But the point stands. Most of the rules in DnD are in regards to running combat scenarios. I would guess most people run combat as is, but improvise solutions for when players want to do something cool (and even encourage it).

For example, if you said "I want to run up the dragon and mount it!" there is some guidance for that (Climbing huge creatures in DMG). But really its up to the DM to determine how that happens (what skill, ability, or attack rolls), or if its even possible (a 20 skill check doesn't guarantee success).

So the DM says "Give me an athletics or acrobatics check" and he either sets a static DC or rolls an opposed one from the dragon. If the player passes, viola he is on the dragon, and the dragon now has to figure out a method of removing the player.

If you want players to have a chance in wildly mismatched fights, you can run the creatures sub optimally, skip legendary actions, or have other things that are occupying the bad guys efforts.
 

Narrative combat?

When I think of that, then I think about a war of words, the dozens if you will. A good opening salvo starting with something like " Your mamma is SO fat...."

These are always more fun to resolve through role play than with die rolls.
 


LapBandit

First Post
For example, if you said "I want to run up the dragon and mount it!" there is some guidance for that (Climbing huge creatures in DMG). But really its up to the DM to determine how that happens (what skill, ability, or attack rolls), or if its even possible (a 20 skill check doesn't guarantee success).

So the DM says "Give me an athletics or acrobatics check" and he either sets a static DC or rolls an opposed one from the dragon. If the player passes, viola he is on the dragon, and the dragon now has to figure out a method of removing the player.

I'm glad others allow their PCs to try improvised actions as well.

I set the DC for complete success(perhaps DC 20), anything under but within 5 is a partial success. Exceed it by some absurd margin and I might add some lucky opportunity like advantaged on the next attack.
 

robus

Lowcountry Low Roller
Supporter
Just to be clear, I'm not talking about improvised actions in combat. But improvised combat that gives the flavor of a battle without an initiative order that risks things getting overwhelming for the PCs. In other words so they don't get bogged down.
 

seebs

Adventurer
From a recent gaming session:

see twenty years ago, i'd have said "a luchador is trying to eye gouge a demilich, the healer has taken a hostage, and i have doubled the number of demiliches in combat every turn so far, i have lost control, where did i go wrong" now i'm thinking "haha this is awesome"
 

Satyrn

First Post
Just to be clear, I'm not talking about improvised actions in combat. But improvised combat that gives the flavor of a battle without an initiative order that risks things getting overwhelming for the PCs. In other words so they don't get bogged down.

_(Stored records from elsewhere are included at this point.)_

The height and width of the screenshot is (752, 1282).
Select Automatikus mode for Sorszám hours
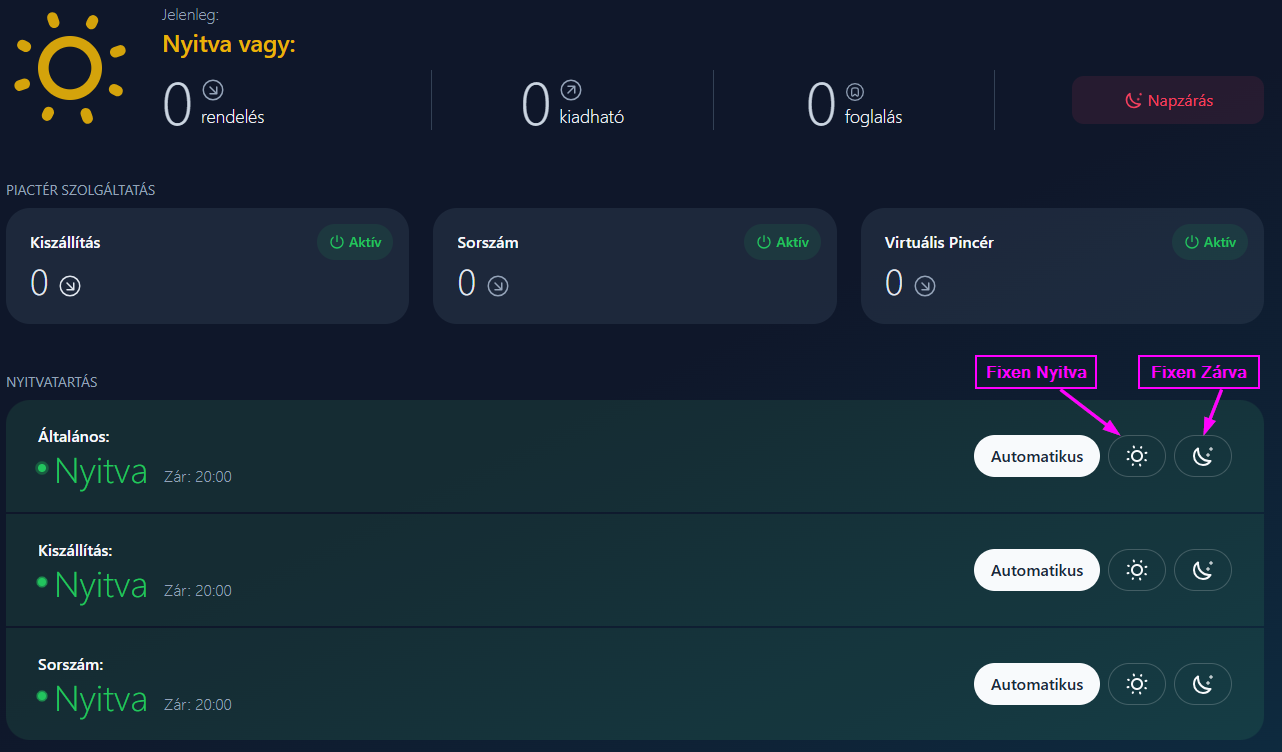[1036, 684]
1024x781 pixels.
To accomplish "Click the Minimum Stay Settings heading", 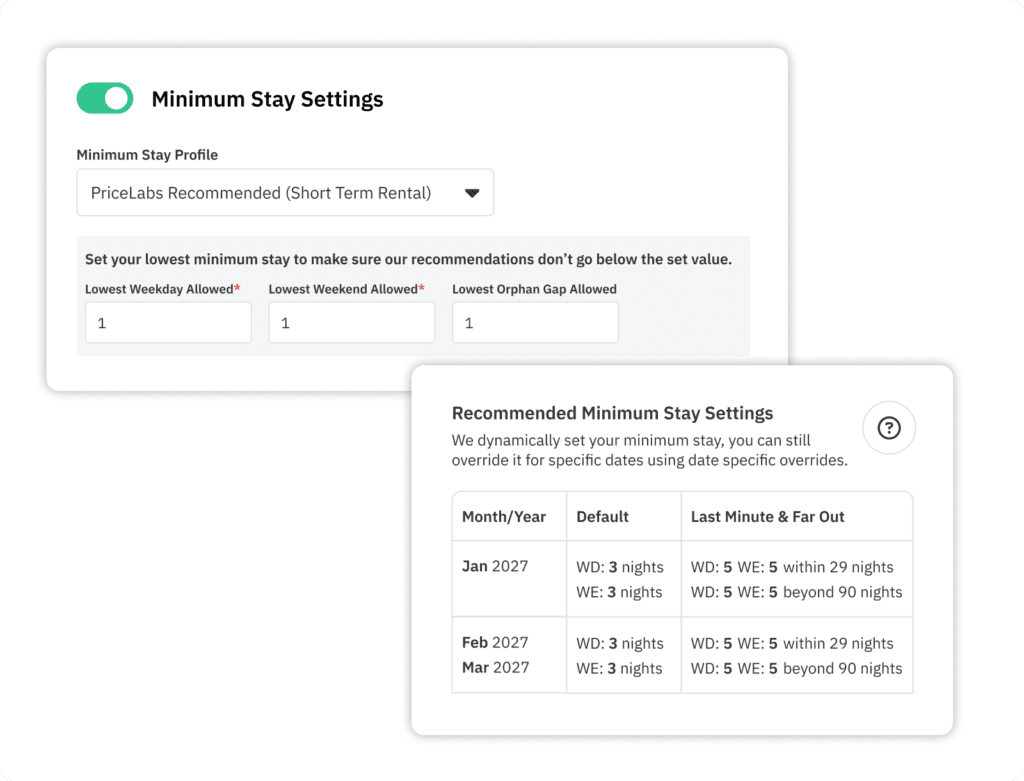I will click(267, 99).
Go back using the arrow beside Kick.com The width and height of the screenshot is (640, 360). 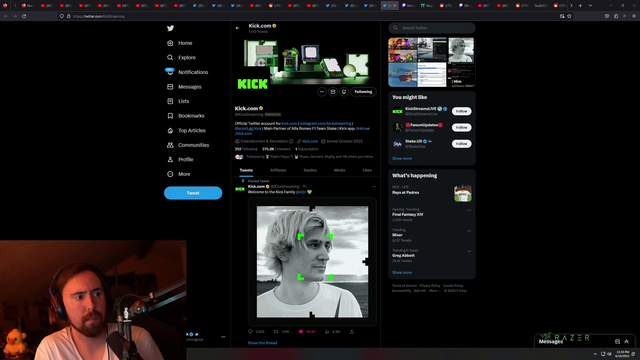[x=238, y=28]
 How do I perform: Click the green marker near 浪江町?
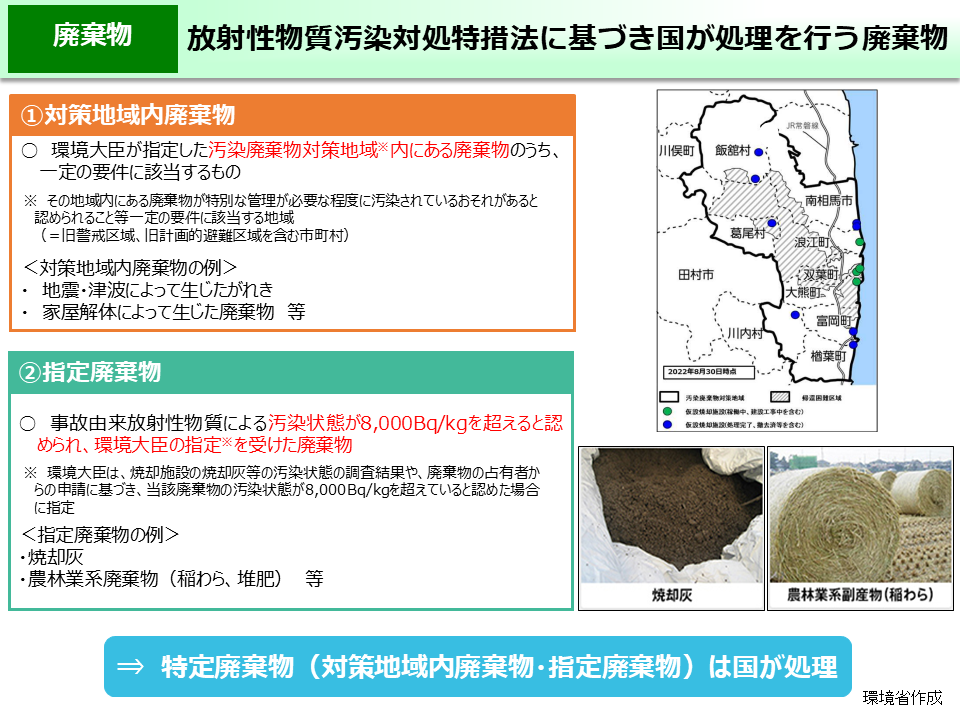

I don't think I've ever run a serious fight that way. I generally do narrative combat when it's a matter of mopping up mooks.

Or the one time the party rogue went off on his own to clear out a small camp of lowly bandits, because I didn't want to spend too much game time rolling on the solo play. That was more stealth stuff than combat, though.

So as for advice on the situation you're asking about: ¯\_(ツ)_/¯
 

MarkB

Legend
Narrative combat?

When I think of that, then I think about a war of words, the dozens if you will. A good opening salvo starting with something like " Your mamma is SO fat...."

These are always more fun to resolve through role play than with die rolls.

Ahh, I was thinking it was combat between narratives - two DMs battling to assert their own realities upon the gameworld, with the players caught in between. One moment you're battling a dragon on the lip of a volcano, the next you're tussling with a giant steam-clank on an ocean liner in the middle of a thunderstorm.
 

the Jester

Legend
Just to be clear, I'm not talking about improvised actions in combat. But improvised combat that gives the flavor of a battle without an initiative order that risks things getting overwhelming for the PCs. In other words so they don't get bogged down.

No. If there's a battle, the dice rule. I don't have a problem with narrative combat that the pcs are observing, but if they are participating in any way, then pick up your dice.